Assignment:
Find and copy each line of the listing below that has the word "will" in it.
[Opening Given information section]
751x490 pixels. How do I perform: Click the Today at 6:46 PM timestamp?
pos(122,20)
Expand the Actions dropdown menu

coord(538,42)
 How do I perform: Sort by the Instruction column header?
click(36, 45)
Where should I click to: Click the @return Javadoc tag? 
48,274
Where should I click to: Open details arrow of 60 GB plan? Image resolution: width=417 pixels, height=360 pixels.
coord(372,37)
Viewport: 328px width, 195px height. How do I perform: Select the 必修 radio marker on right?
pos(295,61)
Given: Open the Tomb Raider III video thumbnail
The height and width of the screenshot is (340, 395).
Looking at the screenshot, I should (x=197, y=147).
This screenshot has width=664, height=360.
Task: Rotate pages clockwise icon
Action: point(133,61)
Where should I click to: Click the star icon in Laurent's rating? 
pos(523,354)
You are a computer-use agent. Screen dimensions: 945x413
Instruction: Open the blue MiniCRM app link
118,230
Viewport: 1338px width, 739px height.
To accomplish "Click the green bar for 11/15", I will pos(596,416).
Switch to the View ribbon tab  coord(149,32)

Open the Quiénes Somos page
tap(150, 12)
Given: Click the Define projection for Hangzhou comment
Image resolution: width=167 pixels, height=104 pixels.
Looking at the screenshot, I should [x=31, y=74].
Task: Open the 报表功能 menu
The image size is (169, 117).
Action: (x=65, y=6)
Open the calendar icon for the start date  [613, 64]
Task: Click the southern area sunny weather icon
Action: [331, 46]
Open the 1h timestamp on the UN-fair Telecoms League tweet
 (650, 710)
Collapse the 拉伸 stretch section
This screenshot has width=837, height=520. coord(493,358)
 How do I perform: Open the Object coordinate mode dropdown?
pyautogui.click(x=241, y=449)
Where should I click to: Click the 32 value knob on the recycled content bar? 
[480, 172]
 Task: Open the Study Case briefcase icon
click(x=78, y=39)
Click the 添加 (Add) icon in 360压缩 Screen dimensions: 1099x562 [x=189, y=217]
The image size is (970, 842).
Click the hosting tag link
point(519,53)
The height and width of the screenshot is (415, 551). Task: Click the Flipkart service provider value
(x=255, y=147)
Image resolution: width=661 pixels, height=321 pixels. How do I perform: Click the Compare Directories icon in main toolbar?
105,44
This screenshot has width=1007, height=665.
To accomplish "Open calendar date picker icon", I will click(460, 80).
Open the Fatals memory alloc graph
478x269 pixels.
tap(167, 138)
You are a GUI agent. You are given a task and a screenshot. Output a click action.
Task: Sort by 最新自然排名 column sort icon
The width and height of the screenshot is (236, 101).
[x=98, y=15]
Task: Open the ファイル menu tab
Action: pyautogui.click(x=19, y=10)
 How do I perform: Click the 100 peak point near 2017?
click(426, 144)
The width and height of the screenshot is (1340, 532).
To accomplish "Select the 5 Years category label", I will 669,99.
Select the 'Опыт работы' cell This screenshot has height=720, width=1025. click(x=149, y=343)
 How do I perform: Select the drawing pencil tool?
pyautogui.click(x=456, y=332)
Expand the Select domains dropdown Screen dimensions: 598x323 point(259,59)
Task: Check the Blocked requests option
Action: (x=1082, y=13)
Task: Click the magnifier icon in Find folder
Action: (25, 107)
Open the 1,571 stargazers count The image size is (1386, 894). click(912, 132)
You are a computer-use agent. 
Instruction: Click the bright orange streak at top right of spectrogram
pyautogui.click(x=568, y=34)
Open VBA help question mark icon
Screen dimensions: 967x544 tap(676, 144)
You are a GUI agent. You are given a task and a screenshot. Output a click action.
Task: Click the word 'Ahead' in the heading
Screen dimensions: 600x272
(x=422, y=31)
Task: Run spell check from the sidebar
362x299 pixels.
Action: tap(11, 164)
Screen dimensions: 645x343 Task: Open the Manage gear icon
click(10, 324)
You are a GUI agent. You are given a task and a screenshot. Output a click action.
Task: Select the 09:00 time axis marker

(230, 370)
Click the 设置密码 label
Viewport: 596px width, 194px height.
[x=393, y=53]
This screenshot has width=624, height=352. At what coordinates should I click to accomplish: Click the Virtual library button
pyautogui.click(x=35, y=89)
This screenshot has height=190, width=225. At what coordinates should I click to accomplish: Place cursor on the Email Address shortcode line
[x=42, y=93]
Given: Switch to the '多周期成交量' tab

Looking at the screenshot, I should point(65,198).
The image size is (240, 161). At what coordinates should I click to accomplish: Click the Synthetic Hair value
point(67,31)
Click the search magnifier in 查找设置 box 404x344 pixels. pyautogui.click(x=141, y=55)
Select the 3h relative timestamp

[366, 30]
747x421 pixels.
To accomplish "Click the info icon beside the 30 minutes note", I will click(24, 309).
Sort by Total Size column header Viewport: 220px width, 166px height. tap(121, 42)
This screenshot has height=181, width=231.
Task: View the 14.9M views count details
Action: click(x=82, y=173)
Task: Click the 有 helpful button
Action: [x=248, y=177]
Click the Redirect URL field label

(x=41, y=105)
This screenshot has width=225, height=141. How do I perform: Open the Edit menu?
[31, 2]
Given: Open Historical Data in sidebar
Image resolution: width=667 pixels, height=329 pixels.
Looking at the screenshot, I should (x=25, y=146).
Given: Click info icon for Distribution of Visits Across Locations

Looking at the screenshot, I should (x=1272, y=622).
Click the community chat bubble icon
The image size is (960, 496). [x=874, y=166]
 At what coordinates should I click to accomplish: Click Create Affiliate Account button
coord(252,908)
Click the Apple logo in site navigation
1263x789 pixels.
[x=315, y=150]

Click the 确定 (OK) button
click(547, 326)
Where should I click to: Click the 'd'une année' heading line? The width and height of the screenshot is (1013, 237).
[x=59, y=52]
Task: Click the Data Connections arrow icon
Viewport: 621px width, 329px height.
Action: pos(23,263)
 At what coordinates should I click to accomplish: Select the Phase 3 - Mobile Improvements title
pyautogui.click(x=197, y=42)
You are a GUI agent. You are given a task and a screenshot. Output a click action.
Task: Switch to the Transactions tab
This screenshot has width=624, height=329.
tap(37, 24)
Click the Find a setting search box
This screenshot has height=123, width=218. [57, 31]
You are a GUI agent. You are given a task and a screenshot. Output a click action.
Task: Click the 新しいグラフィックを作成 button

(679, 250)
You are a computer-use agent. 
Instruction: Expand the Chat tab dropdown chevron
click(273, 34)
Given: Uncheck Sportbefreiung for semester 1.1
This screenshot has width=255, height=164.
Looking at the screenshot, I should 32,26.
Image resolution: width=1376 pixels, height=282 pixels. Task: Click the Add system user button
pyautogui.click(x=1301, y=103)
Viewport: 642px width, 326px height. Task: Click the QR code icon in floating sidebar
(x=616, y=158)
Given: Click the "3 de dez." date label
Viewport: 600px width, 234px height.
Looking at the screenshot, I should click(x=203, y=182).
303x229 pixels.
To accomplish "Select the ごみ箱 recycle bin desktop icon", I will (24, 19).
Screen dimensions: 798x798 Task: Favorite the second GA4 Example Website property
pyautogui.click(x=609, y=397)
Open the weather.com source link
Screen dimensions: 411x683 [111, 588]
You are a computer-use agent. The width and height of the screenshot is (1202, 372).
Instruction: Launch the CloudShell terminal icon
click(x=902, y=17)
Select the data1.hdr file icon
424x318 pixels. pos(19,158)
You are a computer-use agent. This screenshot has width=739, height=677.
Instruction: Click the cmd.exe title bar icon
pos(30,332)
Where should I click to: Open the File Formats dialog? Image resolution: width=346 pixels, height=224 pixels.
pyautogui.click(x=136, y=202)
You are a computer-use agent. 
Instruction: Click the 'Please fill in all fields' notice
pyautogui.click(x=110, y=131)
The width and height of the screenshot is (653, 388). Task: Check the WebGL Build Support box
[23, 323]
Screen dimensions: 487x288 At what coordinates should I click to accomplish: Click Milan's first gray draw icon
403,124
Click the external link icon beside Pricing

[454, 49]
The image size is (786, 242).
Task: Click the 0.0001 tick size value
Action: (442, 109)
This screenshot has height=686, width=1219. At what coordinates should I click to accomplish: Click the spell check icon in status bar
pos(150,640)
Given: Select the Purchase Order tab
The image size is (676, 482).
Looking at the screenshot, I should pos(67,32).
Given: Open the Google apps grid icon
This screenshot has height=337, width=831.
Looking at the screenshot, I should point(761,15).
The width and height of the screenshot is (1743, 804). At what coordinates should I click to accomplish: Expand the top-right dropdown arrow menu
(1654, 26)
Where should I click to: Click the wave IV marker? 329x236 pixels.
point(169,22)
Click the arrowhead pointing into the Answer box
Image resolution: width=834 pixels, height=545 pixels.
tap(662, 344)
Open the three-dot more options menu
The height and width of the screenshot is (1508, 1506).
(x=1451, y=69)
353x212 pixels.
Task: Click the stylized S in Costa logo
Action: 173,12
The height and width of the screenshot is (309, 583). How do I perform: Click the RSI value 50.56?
[Closing Given information section]
Your solution:
To accomplish "Click the green bar for 11/15", I will pos(596,416).
To accomplish "Open calendar date picker icon", I will click(460, 80).
To accomplish "Select the 5 Years category label", I will 669,99.
To accomplish "Click the info icon beside the 30 minutes note", I will click(24, 309).
To accomplish "Select the ごみ箱 recycle bin desktop icon", I will (24, 19).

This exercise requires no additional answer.